How to Share your Heart, and Guard it Too

Guard your heart above all else, for from it springs the wells of life. Proverbs 4:23 (I have no idea what translation that is. It may very well be the Kate Finman remembers key words and phrases translation)

But what does it mean?

What are you guarding your heart from?

The heart is a tricky thing in the Bible, because not only is it called "deceitful and wicked"(Jeremiah 17:9) , but we are also told that its pride has the power to deceive us (Obadiah 1:3), and we are promised that we will be set free from our hearts (Jeremiah 3:17).  Ezekiel 36 tells of God's promise to remove our heart of stone and give us a heart of flesh that is sensitive to His voice.

So our heart isn't all bad, especially in Christ.

This story of our hearts is the same as the story of our lives, of all human history:

God made it good

We broke it

He's fixing it

He will restore it completely

Creation

Fall

Promise

Redemption

New Creation

I'm in a new position. I'm trying to get to know someone, and let him get to know me. At first I was like, oh my gosh what do I do I have to guard my heart. It was pretty frustrating for both of us, honestly. We were stuck in small talk. We weren't going anywhere. And if you literally don't move, you won't even be able to tell if you are going anywhere. It's like getting in the car and not even starting the engine.

So what do you do? Do you just start spilling your guts? Do you get in the car with a full tank and no map and just drive until you can't anymore?

I don't think that's the answer either. That sounds like a recipe for disaster, actually.

First of all, if the person you're talking to isn't a man of God, don't even get in the car with this guy. He won't be able to lead the way you'll need him too. He won't value guarding his own heart, and he won't be anywhere near as invested in being a good steward to your heart either. It's not worth it.

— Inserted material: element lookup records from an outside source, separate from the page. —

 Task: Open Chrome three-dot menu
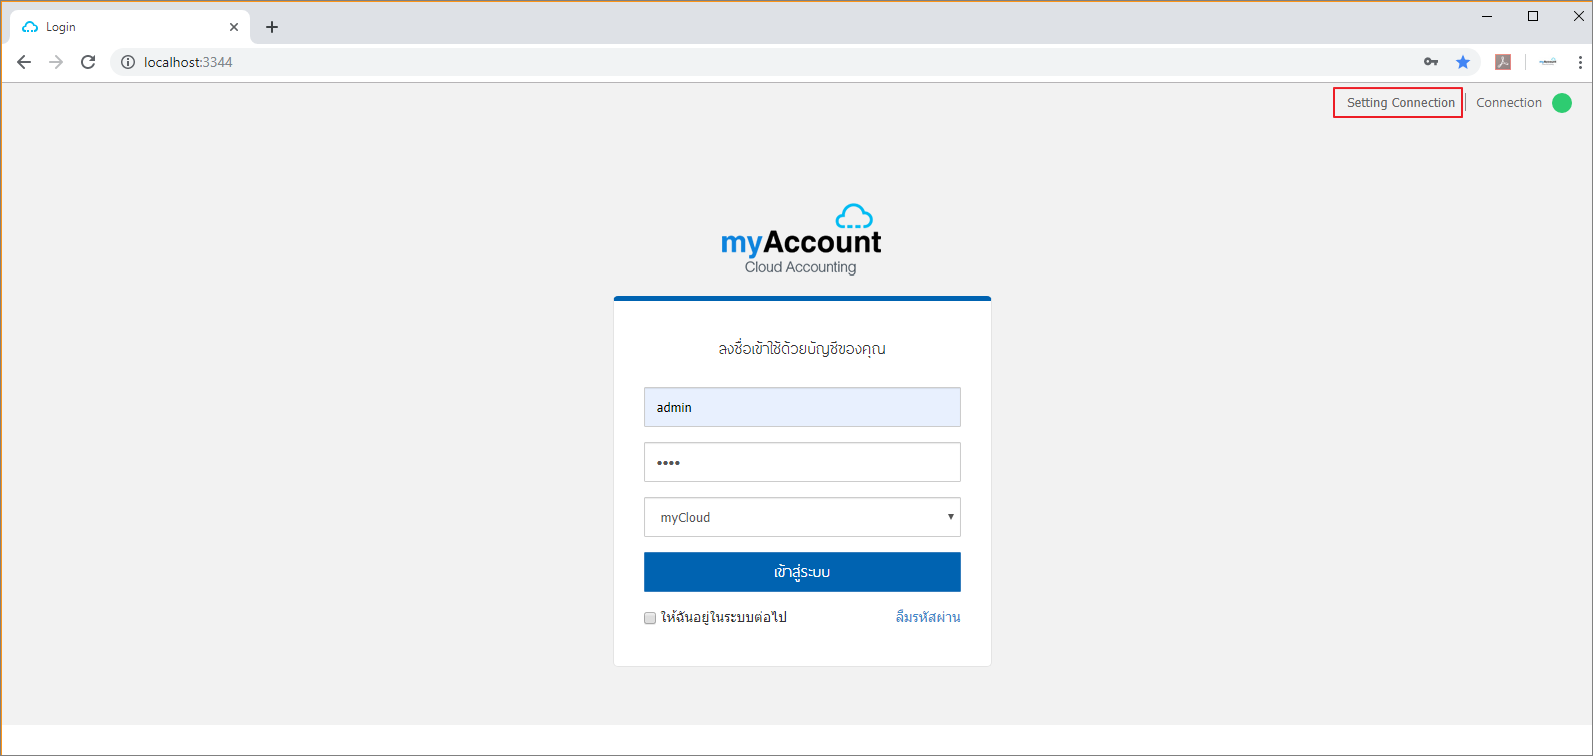pos(1580,62)
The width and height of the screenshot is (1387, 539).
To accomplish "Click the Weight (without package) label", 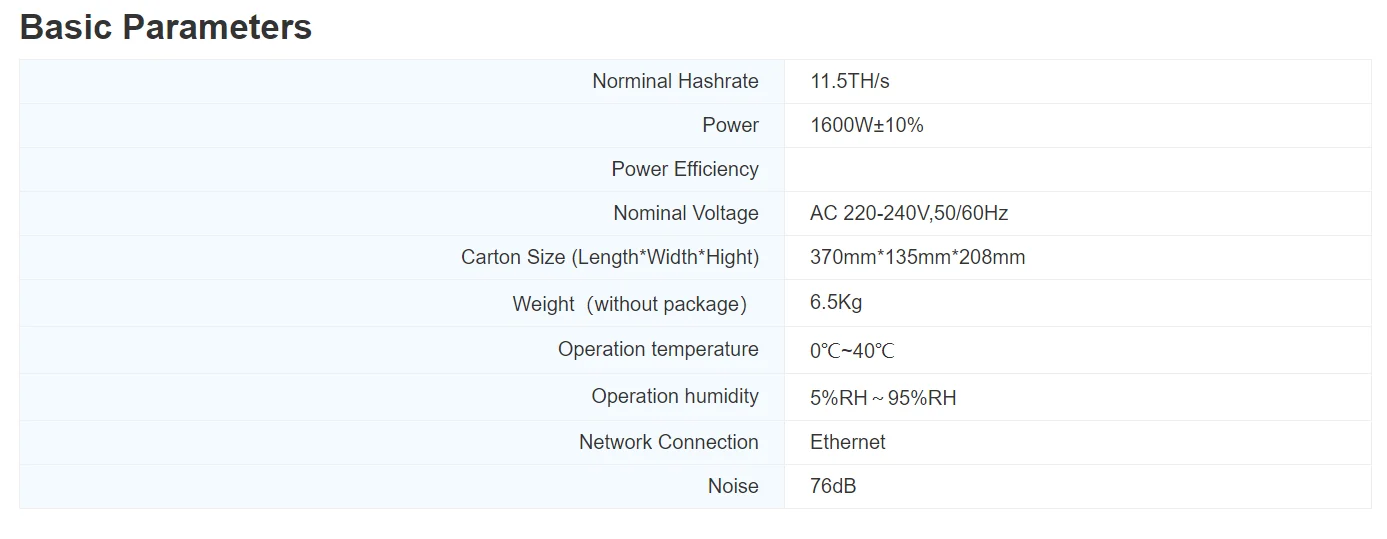I will [x=629, y=304].
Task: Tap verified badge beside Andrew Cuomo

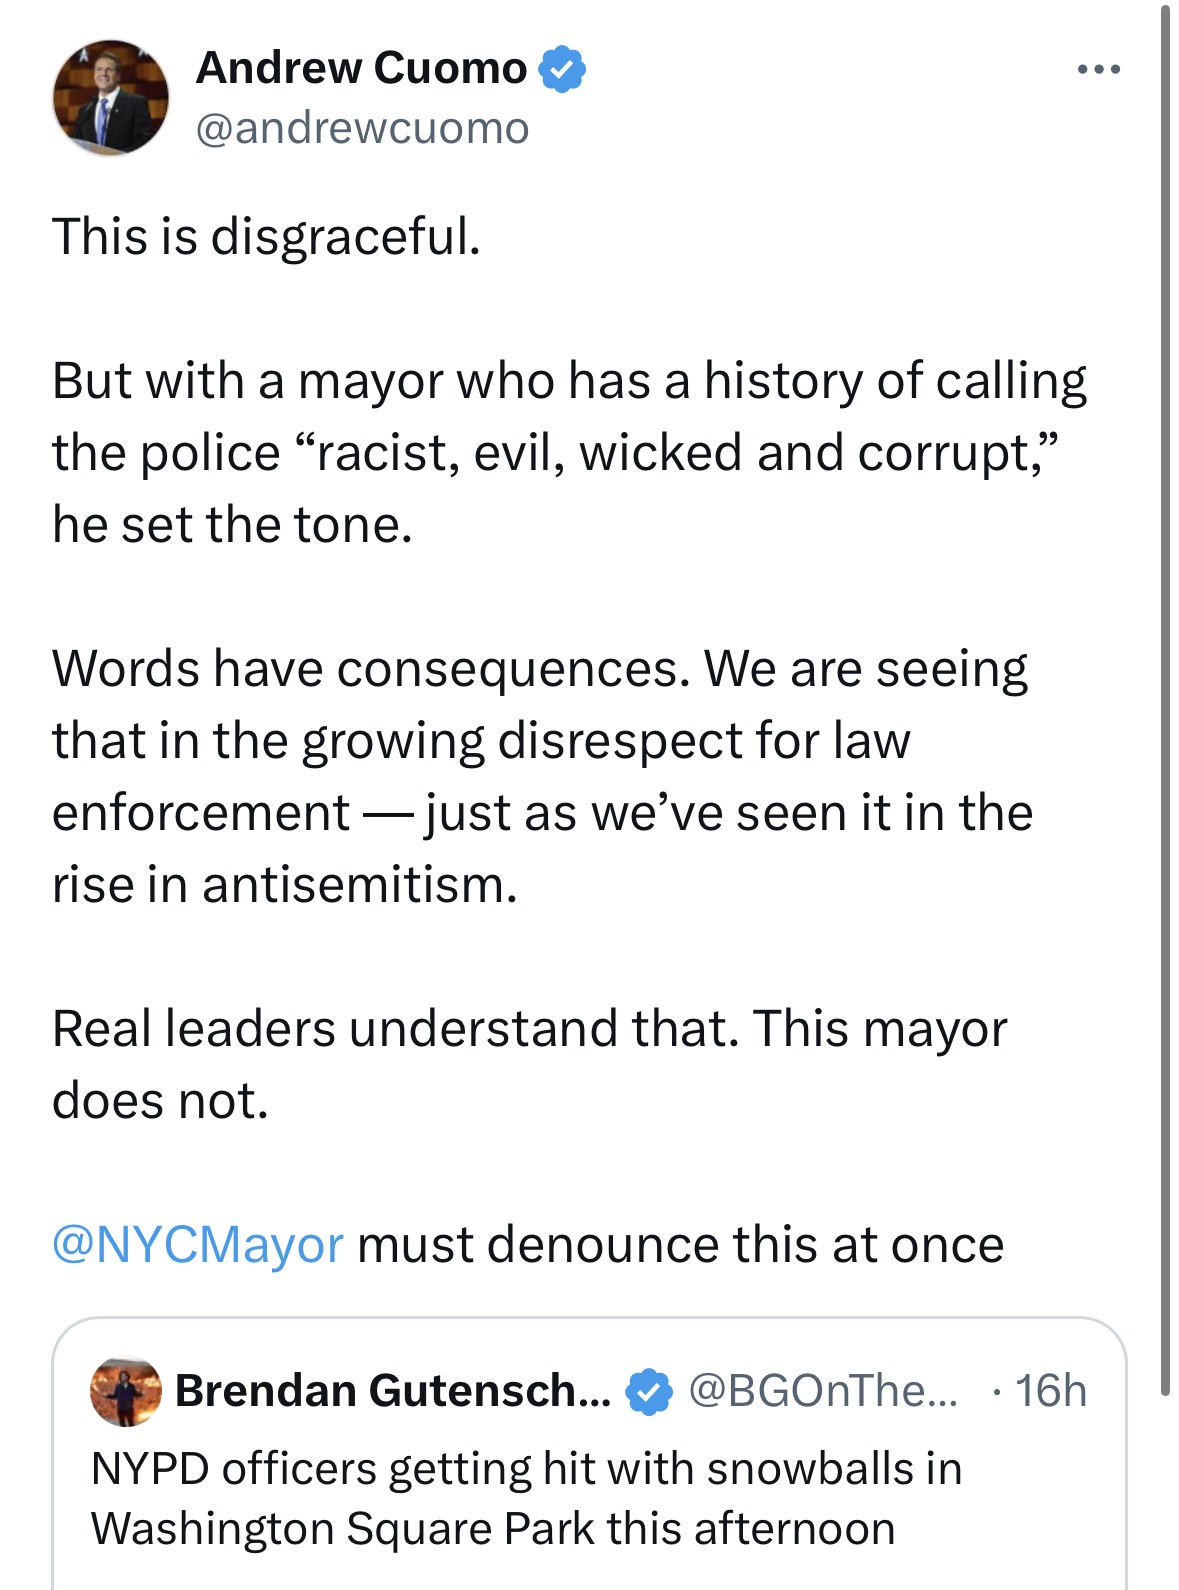Action: point(563,69)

Secondly, LET HIM LEAD. It won't kill you. It might actually blow your mind.

Let me explain. I was paranoid about giving away too much that I was saying too little. So he took a risk and put a little gas in the car. Not enough to crash and burn, but enough for a trip to run some errands. By his leading, I was free to reciprocate equally. Girls are smart. I like just being able to match where he's at. And since he meets the first stipulation, he's trying just as hard as I am to honor and glorify the Lord. He's not going to purposely lead me into sin, because he's working to keep himself unstained from the world.

And I'm not saying never take any initiative. If you really respect something he's doing, say so. If you love how he's honoring you, tell him. Do it creatively if you want to. But it's wise not to be the boundary pusher. Just because you're doing something different doesn't mean you have to be crossing a line.

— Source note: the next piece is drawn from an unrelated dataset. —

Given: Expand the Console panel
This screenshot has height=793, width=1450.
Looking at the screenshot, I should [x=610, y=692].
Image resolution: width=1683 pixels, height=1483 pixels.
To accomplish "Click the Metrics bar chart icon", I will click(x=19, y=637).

Then, ask your questions, even if they sound silly. It's crazy what happens when you just say, "How can I help you get to know me better?" No mystery, no games. You might be surprised when he's not asking to hear about every hope and dream and fear you've ever had, but rather what makes you think your job is fun or what you would do at a party of mostly unfamiliar people.

All the while, seek counsel. Gather a few close friends and mentors to pray for you, check in, and ask how you're doing. And pray for the Holy Spirit to give them insight into the motives of your heart. It's a scary, humble thing to pray, but it can be so helpful to say, "God, if my motives are wrong and I get so clouded I can't see You, please give _________ the wisdom and courage to call me out on it".

I'll probably keep learning about this forever. But for now, that's more or less it. I don't feel like I'm drowning, and I feel very safe and secure and at ease. So this advice can't be terrible, right?